The Wally case provided a precedent for the U.S. government to allow it to participate in legal proceedings, at great expense, on behalf of a private citizen in a civil case, provided it could show its actions were in furtherance of public policy interests. In the Wally case, U.S. actions were in support of the National Stolen Property Act and were meant to discourage the taking, possession, and receipt of stolen goods. 

The reluctance of MoMA to maintain possession of Wally pending litigation on ownership, despite the evidence that the painting was stolen, was a matter of national disgrace. Nine other museums, and two museum organizations representing museums nationwide, supported the MoMA position by filing an amicus brief. MoMA and these other museum entities took the position that it is acceptable practice to exhibit stolen works of art because returning works of art to the real owners would deprive the public of their enjoyment viewing these works of art. The contention of the Museum industry that art “loans” would come to a halt if art work can be seized is ludicrous. Only “stolen” art can be seized. All works of art should have a verifiable chain of ownership. If it doesn’t, museums can now expect it won’t be available for loan. All other works of art are available for loan. 

Howard Spiegler, “Super Star” Attorney 

Brother Spiegler appeared many times in the final third of the film when the documentary was covering the litigation and the aftermath of the settlement. He commented frequently on the case and was on the dais when the Museum of Jewish Heritage displayed Wally and held a ceremony celebrating the successful resolution of Wally restitution. 

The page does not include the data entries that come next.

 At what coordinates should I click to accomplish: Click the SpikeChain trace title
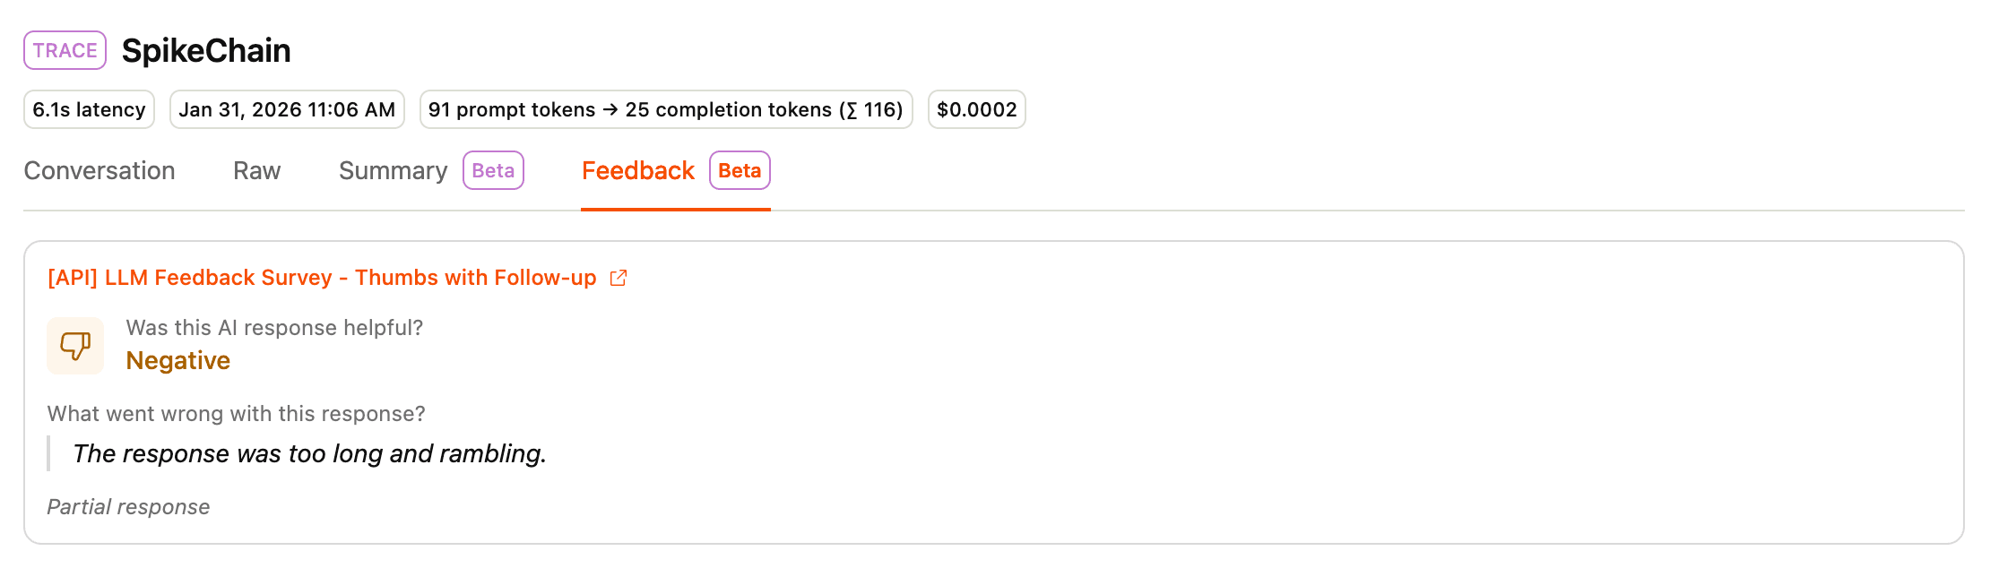click(206, 50)
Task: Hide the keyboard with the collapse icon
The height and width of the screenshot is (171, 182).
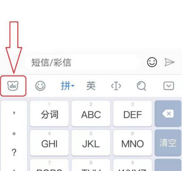Action: pos(169,86)
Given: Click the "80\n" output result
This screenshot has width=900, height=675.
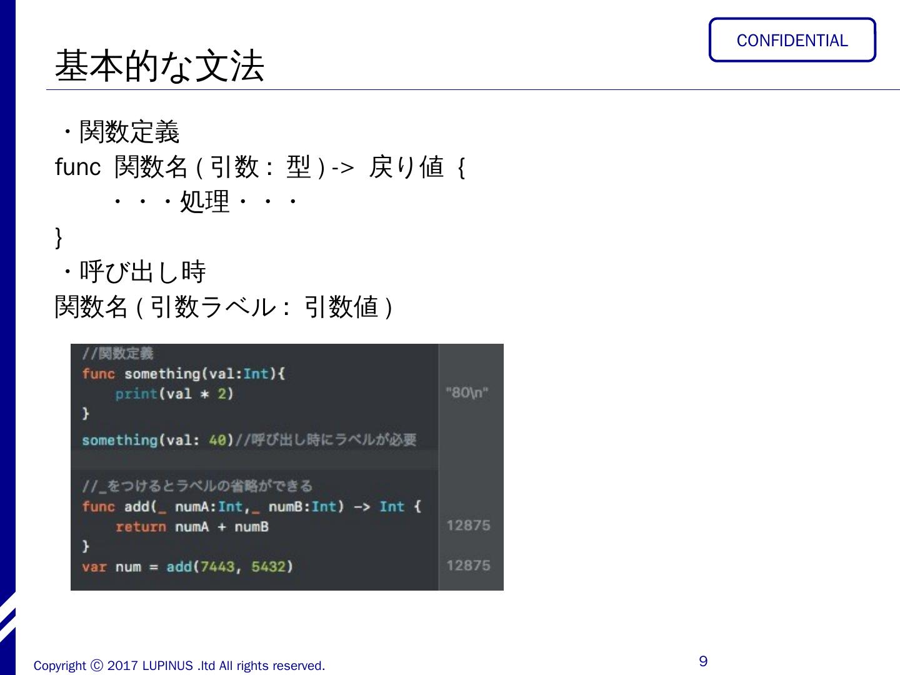Looking at the screenshot, I should point(467,393).
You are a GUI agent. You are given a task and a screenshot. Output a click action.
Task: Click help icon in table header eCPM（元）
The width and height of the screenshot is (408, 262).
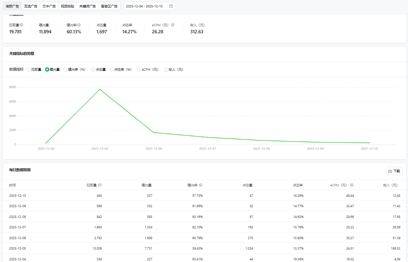352,185
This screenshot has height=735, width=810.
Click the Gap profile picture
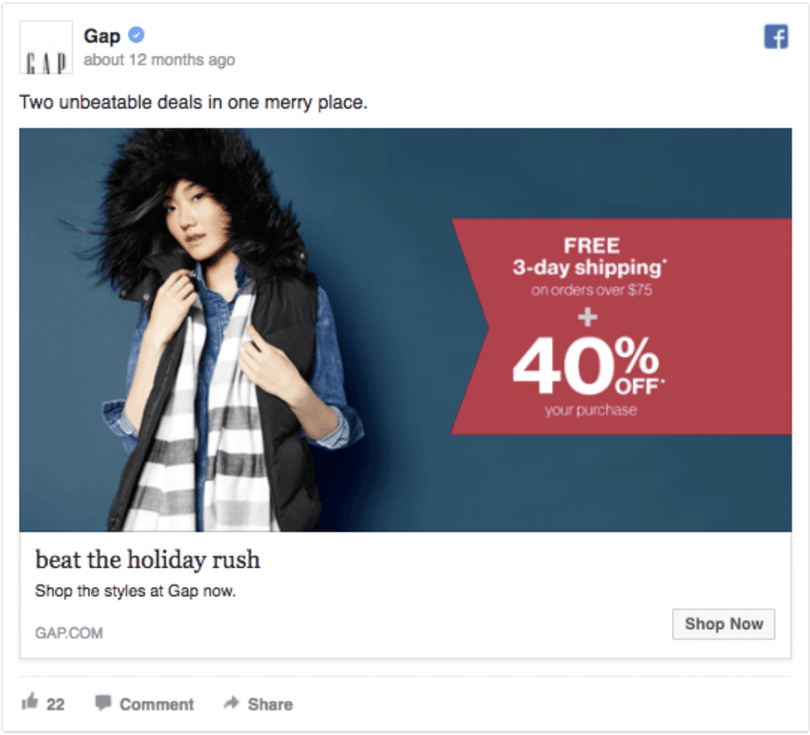[46, 47]
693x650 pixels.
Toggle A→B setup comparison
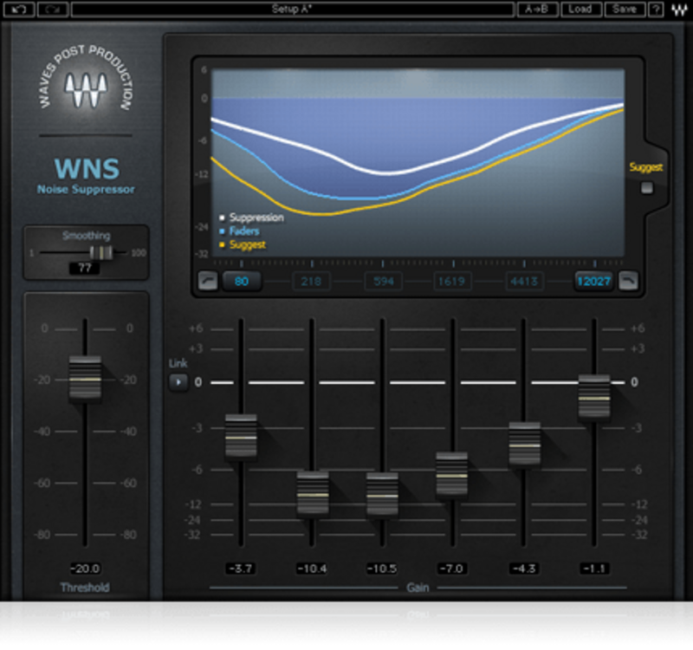coord(537,10)
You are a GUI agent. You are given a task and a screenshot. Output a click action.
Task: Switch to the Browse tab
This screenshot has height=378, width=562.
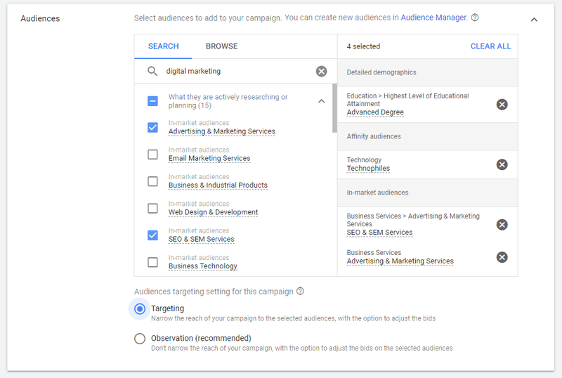point(221,46)
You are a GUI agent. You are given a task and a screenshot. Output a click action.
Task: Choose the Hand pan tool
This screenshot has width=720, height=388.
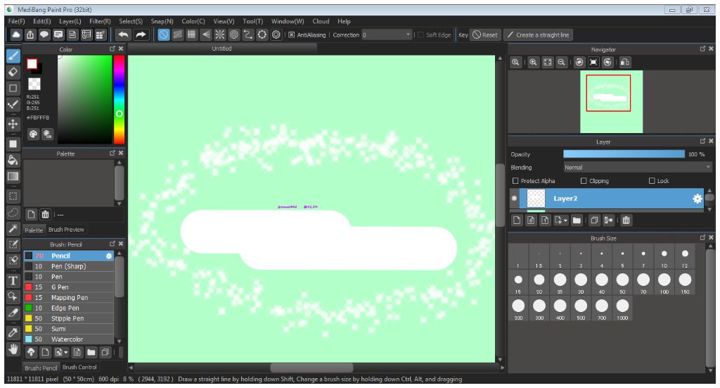pos(13,349)
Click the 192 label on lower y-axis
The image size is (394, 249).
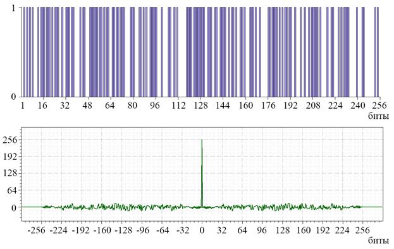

His renown as a trailblazer and legal giant in the practice of art law is well deserved. The sheer complexity of the case due to the passage of time, the gathering of evidence, and recognizing the opportunities and pitfalls of conflicting laws in Austria, New York State, and the United States, shows his resourcefulness, initiative, and creativity. His ability to interpret these laws, apply them to his case, and convince others to take action in furtherance of his clients’ interests, when the likelihood of success was miniscule, is awe-inspiring.